Cannabinoids for Therapeutic Use in Atherosclerosis ^†

Atherosclerosis remains the primary cause of heart disease and stroke that causes about 50% of all deaths in Western countries. The identification of promising novel anti-atherosclerotic therapeutics is therefore of great interest and represents a continued challenge to the medical community. Cannabinoids, such as D9-tetrahydrocannabinol (THC), the major psychoactive compound of marijuana, their synthetic analogs and endogenous cannabinoid ligands, produce their biological effects by interacting with specific receptors. In a mouse model of atherosclerosis, we have recently shown that THC inhibits disease progression through pleiotropic effects on inflammatory cells. Blocking of cannabinoid receptor CB2, the main cannabinoid receptor expressed on immune cells, abolished the observed effects. The potential therapeutic benefit is in conflict with the known health risks of marijuana use, as THC also binds to and activates neuronal CB1 cannabinoid receptors. Besides its well known neurobehavioral effects, THC also mediates cardiovascular effects such as vasodilation and hypotension.
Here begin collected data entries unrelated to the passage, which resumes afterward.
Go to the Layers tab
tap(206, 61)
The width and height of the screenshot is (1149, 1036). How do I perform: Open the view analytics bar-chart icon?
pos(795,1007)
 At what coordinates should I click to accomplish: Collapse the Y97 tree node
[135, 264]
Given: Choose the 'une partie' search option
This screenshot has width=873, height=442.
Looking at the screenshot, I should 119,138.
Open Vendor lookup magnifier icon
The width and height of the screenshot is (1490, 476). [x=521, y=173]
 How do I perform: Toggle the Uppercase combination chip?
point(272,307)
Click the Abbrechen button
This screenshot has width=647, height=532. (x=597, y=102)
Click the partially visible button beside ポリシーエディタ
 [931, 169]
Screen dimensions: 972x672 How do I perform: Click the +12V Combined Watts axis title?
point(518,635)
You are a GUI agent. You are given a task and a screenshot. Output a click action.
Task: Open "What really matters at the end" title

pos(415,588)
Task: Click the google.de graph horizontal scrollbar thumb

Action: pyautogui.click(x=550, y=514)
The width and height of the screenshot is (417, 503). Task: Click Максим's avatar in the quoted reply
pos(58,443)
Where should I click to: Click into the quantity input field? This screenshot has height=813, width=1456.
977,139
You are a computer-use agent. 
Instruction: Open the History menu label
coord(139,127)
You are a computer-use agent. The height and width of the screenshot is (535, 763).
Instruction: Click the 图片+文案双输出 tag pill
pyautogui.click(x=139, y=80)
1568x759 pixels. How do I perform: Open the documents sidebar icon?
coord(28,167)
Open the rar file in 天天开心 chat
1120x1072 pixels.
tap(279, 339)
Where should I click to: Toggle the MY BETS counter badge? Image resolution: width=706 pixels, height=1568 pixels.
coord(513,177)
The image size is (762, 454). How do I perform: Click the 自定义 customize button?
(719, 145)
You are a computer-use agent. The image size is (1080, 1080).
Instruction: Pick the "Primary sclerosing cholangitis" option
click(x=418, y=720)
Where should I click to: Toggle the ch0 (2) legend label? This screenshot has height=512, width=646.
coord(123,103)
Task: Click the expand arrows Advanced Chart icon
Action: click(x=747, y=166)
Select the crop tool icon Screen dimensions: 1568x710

The development of novel cannabinoid receptor ligands that selectively target CB2 receptors and are devoid of adverse effects might overcome this problem. In addition, pharmacological modulation of the endocannabinoid system might also offer a new therapeutic strategy in the treatment of atherosclerosis. Several reports demonstrating an implication of the endocannabinoid system in different inflammatory conditions support this hypothesis.